◆ **CONSIGNES**
1 - Recopiez le passage de la tribune sur Lucien Bouchard qui s'ouvre sur les mots contenant « Nul doute qu'en » et se clôt sur « 101 le sait. ».
2 - Répondez aux questions suivantes d'après la tribune sur Lucien Bouchard.
(a) Quelle fonction Lucien Bouchard a-t-il occupée avant sa démission ?
(b) Où Bouchard pratique-t-il le droit depuis sa démission ?
(c) Quel problème Bouchard attribue-t-il au nombre insuffisant d'heures travaillées ?

◆ **TEXTE SOURCE**
################
Lucien Bouchard, le dangereux

Tribune libre


Les récents propos de Lucien Bouchard condamnant le manque d'ardeur des Québécois au travail démontrent éloquemment le manque de vision et de sens des responsabilités de notre lucide national.
Provenant d'un étudiant fréquentant une école de gestion occidentale, nous pourrions attribuer ces propos à l'efficacité de l'endoctrinement néolibéral de telles institutions. Provenant de la bouche d'un ancien Premier ministre du Québec, nous devons sérieusement nous questionner sur le danger que l'idéologie capitaliste contemporaine représente pour l'avenir, non seulement de notre société, mais de toute l'Humanité.
Depuis sa démission en tant que Premier ministre du Québec, Bouchard pratique le droit dans un grand cabinet d'avocats de Montréal où il consacre son temps à la promotion des intérêts des grandes entreprises et des patrons. Alors, nous sommes en droit de questionner les motivations profondes derrière ses récents propos. Bouchard n'est pas désintéressé. Ses interventions publiques ne sont pas non plus apolitiques, non partisanes. Au contraire, elles sont plus que politiques. En effet, elles relèvent de l'idéologie néolibérale pure.
Nul doute qu'en condamnant le fait que les Québécois ne travaillent pas assez, Bouchard sert les intérêts des dirigeants d'entreprises et des grands capitalistes financiers. Par contre, il commet une grave erreur lorsqu'il prétend que le nombre insuffisant d'heures travaillées entraîne un problème de productivité. Qu'un travailleur consacre plus d'heures à son travail n'augmente en rien sa productivité et celle de l'entreprise. Et ce, tout étudiant ayant suivi un cours d'économie 101 le sait.
################
◆ **DONNÉES FOURNIES**

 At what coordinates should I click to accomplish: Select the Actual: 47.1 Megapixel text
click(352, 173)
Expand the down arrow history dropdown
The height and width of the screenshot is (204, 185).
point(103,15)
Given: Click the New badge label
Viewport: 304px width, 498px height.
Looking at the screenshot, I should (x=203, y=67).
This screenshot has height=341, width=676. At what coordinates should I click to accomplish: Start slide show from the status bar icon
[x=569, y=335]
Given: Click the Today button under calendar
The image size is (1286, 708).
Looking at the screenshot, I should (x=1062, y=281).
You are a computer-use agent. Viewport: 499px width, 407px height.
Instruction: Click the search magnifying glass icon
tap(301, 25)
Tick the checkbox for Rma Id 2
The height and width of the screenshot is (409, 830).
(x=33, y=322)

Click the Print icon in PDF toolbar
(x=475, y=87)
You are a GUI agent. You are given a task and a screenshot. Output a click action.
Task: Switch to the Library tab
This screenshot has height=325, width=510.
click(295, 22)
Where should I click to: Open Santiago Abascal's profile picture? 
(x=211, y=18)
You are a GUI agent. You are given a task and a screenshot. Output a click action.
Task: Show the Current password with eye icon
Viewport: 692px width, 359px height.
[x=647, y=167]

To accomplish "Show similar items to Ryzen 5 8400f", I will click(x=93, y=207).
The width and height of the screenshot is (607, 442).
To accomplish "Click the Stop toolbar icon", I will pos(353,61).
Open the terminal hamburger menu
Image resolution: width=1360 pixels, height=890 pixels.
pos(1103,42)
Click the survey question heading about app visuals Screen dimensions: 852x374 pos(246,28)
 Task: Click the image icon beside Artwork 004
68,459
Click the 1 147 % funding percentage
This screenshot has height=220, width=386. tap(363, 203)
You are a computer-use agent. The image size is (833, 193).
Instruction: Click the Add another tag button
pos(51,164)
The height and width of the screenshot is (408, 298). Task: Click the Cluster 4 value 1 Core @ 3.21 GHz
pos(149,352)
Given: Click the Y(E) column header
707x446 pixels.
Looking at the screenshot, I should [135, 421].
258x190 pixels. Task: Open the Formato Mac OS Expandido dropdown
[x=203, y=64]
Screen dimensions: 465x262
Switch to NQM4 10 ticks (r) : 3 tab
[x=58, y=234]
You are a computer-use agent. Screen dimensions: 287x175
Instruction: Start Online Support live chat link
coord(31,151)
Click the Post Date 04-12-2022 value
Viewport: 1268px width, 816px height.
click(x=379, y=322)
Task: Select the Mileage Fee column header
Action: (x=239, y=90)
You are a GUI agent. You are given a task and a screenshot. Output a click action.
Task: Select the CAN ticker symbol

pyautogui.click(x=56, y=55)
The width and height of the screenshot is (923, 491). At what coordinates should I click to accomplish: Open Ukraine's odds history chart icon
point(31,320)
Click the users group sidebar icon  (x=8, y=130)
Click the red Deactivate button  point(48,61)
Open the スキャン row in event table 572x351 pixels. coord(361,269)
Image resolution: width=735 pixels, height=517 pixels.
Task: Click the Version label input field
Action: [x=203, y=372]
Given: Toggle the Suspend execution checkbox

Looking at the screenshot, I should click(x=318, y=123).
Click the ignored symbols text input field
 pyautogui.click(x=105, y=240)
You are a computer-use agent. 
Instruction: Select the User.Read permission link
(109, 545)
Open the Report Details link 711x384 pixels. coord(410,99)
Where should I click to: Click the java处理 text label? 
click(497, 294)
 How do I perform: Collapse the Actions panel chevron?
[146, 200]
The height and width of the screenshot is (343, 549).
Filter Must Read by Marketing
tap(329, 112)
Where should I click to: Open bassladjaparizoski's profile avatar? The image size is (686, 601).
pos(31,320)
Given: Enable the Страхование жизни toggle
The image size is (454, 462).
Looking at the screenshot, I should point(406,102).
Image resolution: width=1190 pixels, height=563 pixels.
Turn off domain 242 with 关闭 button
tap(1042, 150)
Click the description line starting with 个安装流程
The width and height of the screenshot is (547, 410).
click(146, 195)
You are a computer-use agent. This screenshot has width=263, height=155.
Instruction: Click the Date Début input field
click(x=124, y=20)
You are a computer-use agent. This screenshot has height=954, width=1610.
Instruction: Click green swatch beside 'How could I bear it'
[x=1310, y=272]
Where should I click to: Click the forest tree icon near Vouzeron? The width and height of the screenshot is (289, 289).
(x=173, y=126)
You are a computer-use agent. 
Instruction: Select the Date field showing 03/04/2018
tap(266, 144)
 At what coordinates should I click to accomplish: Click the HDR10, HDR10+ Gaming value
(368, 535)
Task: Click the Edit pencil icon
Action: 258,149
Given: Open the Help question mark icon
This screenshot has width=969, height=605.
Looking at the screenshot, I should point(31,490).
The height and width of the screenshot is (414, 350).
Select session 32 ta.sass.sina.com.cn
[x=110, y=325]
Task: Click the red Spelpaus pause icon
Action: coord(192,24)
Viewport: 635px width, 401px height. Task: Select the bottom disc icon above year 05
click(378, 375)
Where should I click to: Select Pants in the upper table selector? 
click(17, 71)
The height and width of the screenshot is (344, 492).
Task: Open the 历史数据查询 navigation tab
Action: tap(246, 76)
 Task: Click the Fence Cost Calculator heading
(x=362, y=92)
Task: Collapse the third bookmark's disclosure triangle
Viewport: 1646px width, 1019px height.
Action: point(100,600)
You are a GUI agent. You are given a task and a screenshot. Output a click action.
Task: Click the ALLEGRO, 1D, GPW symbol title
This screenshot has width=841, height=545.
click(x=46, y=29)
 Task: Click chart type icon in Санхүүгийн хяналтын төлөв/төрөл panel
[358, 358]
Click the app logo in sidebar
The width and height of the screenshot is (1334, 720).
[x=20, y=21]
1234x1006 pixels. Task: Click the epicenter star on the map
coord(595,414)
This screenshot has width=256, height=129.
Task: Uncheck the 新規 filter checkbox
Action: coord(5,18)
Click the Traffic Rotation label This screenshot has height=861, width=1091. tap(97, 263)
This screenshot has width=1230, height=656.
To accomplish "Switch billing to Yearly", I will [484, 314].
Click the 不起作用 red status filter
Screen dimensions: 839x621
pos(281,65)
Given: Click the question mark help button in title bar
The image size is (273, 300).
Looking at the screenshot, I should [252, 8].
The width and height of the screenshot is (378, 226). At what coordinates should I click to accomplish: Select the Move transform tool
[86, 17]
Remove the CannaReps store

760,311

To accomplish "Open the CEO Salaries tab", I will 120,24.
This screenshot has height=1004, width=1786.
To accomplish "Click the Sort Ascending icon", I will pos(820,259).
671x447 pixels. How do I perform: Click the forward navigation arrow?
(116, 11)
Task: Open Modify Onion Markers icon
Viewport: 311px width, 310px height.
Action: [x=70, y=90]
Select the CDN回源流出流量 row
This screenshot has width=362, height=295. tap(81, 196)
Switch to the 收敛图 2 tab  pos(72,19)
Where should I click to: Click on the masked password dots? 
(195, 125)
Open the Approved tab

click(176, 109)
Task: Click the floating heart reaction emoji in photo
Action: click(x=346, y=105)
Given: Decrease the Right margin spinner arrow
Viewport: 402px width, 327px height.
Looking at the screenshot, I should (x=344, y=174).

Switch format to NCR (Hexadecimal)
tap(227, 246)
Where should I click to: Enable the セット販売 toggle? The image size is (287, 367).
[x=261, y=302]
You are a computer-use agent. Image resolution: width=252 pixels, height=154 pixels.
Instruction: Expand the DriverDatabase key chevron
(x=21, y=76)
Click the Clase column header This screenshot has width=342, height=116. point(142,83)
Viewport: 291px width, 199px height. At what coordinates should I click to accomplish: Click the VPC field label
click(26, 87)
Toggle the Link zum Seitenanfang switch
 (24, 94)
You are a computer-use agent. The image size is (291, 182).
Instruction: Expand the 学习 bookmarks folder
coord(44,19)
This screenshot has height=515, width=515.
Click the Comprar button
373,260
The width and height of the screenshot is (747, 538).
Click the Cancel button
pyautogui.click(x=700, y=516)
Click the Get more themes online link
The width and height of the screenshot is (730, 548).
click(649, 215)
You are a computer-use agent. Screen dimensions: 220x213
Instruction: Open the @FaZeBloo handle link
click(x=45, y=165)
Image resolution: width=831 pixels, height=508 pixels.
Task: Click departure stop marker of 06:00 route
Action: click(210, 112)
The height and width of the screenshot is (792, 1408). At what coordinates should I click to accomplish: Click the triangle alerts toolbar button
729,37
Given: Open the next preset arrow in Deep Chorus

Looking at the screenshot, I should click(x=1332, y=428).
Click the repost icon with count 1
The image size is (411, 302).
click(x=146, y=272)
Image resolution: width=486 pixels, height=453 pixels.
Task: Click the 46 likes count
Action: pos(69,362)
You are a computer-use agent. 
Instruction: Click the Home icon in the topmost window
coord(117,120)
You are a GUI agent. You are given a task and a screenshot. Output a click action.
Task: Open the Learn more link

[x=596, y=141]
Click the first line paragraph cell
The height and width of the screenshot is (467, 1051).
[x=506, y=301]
################
◆ **RÉSULTATS FINAUX**
1 -
Nul doute qu'en condamnant le fait que les Québécois ne travaillent pas assez, Bouchard sert les intérêts des dirigeants d'entreprises et des grands capitalistes financiers. Par contre, il commet une grave erreur lorsqu'il prétend que le nombre insuffisant d'heures travaillées entraîne un problème de productivité. Qu'un travailleur consacre plus d'heures à son travail n'augmente en rien sa productivité et celle de l'entreprise. Et ce, tout étudiant ayant suivi un cours d'économie 101 le sait.

2 -
(a) Premier ministre du Québec.
(b) Dans un grand cabinet d'avocats de Montréal.
(c) Un problème de productivité.